Besides different reporter systems, the use of transient assays versus stably transformed lines may influence the outcome. Here, we characterized terminators via transient protoplast transformation, whereas molecular pharming in Physcomitrella is performed in stably transformed lines. Generally, double terminators and other elements of gene expression such as matrix attachment regions (MARs) are functional also in transgenic lines (Luo and Chen 2007; Ji et al. 2013). However, only a few studies are available which directly compare the two methods using the same plant species and reporter system. No differences were found when comparing repressible synthetic promoter systems in stably and transiently transformed Arabidopsis protoplasts using the Dual-Luciferase system (Schaumberg et al. 2016). Likewise, also in Arabidopsis, the AtHSP90 terminator yielded 2.5-fold higher GUS reporter values than NOSt, irrespective of the transformation method (Nagaya et al. 2010). In contrast, the MAR TM6 increased GUS reporter levels higher than MAR Rb7 in transgenic tobacco, whereas in transiently transformed cells using a GFP reporter system, Rb7 performed higher than TM6 (Ji et al. 2013; Diamos and Mason 2018). To conclude, characterization data for elements of gene expression can differ widely depending on the employed reporter system and whether tested in transiently or stably transformed cells. This constitutes a problem regarding the comparability of published data, a concern that adds to the already existing complexity caused by species-specific effects.
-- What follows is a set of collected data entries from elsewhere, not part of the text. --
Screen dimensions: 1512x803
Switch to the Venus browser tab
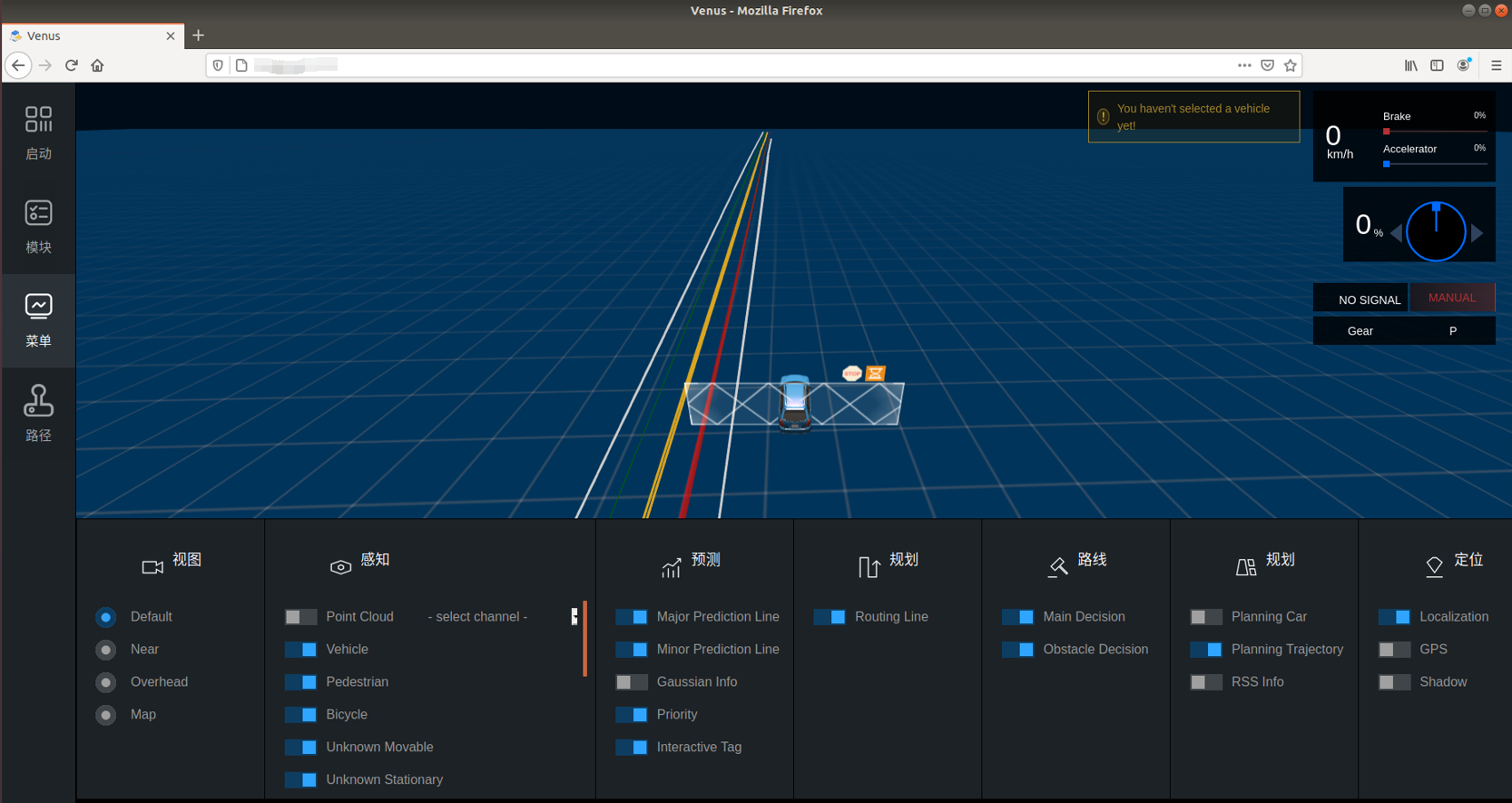pos(91,36)
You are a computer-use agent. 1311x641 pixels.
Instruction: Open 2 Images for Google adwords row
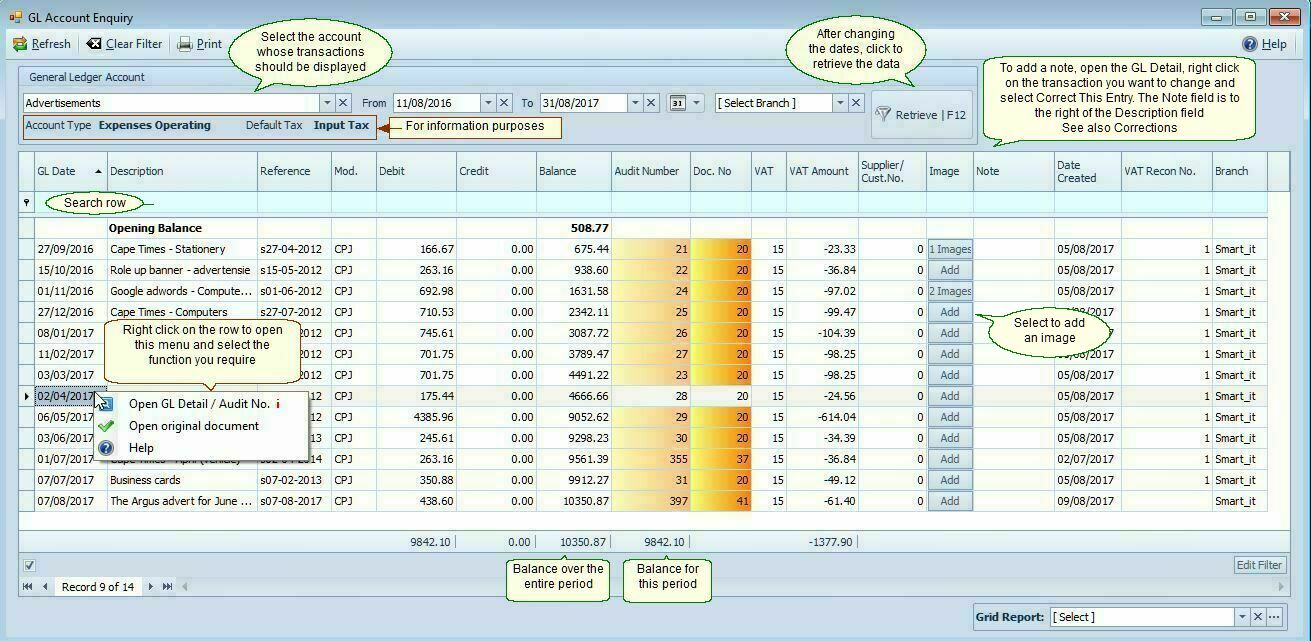(x=949, y=291)
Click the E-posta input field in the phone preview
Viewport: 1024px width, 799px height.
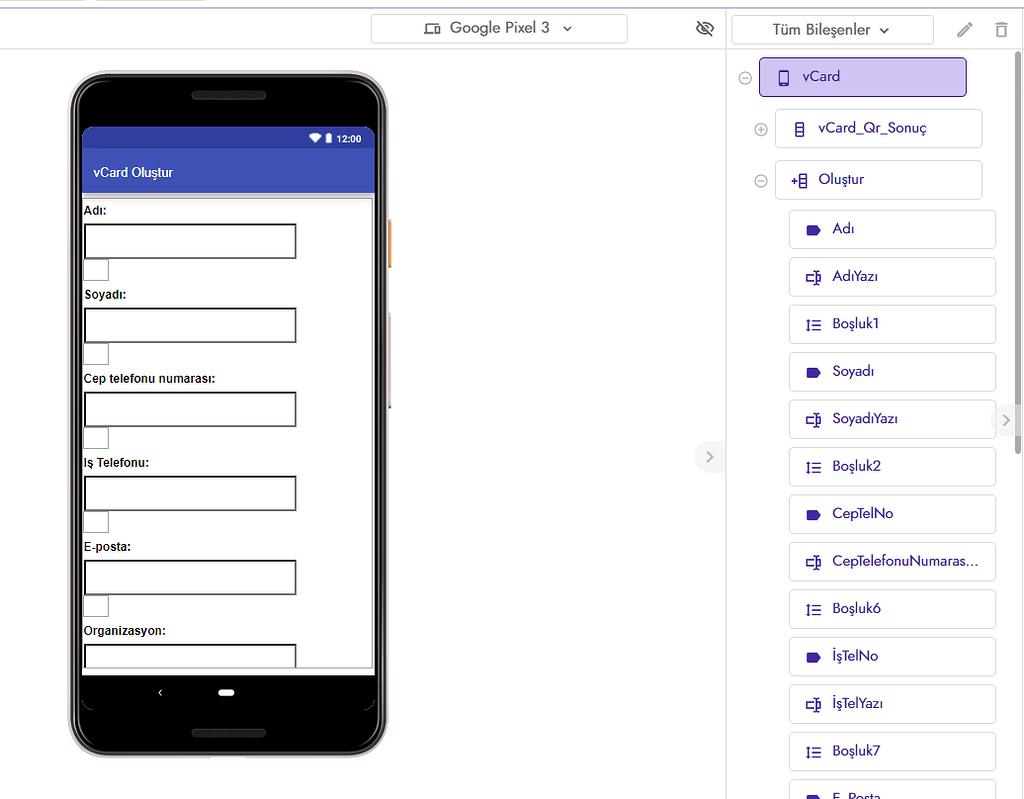[190, 577]
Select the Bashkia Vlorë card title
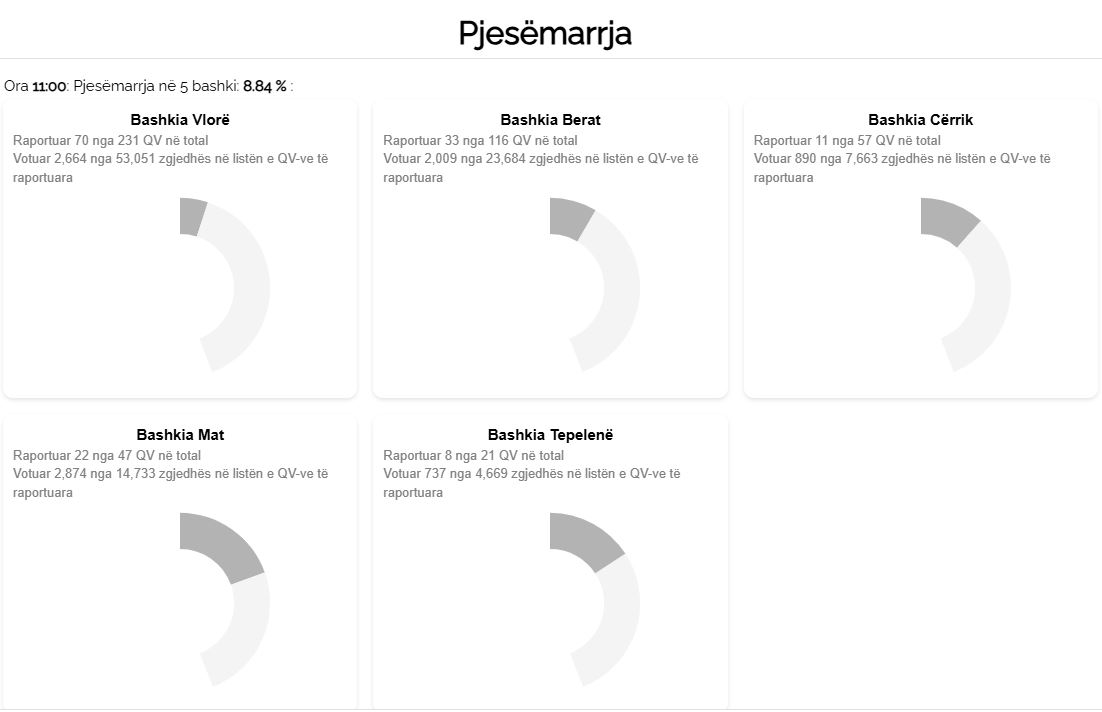Screen dimensions: 1102x712 click(x=180, y=120)
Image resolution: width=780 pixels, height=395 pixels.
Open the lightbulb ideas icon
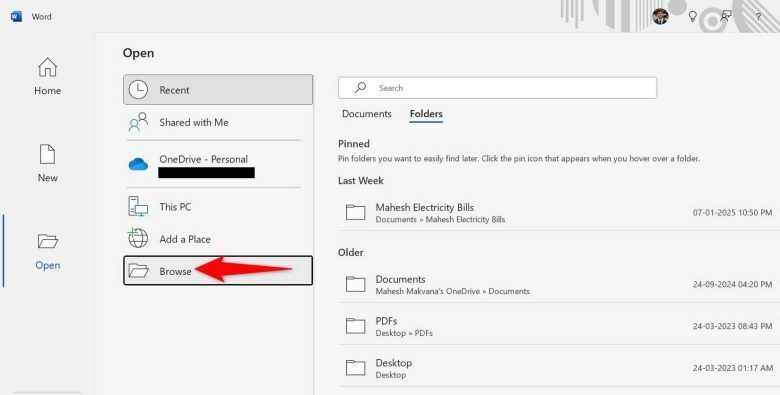(692, 16)
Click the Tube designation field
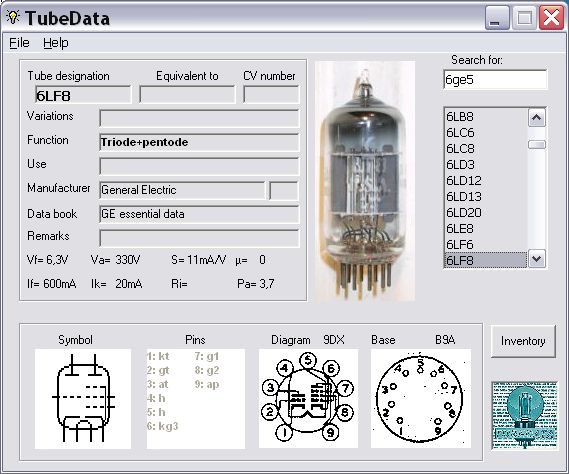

In conclusion, we have described Physcomitrella 3′UTRs at the whole genome level, and identified and characterized 14 new endogenous terminator sequences. As a result, we obtained a selection of terminator sequences performing as well as established terminators 35St, AtHSP90t, and NOSt. Subsequent analysis of our terminator candidate selection criteria revealed polyadenylation-related motifs to be positive predictors of terminator performance. Double terminators also have the potential to increase gene expression levels in Physcomitrella, although no clear patterns in how double terminator composition affects outcome could be ascertained. Observed performance differences between single and double terminators in Physcomitrella and angiosperms may hint at evolutionary changes in the impact of terminators on gene expression.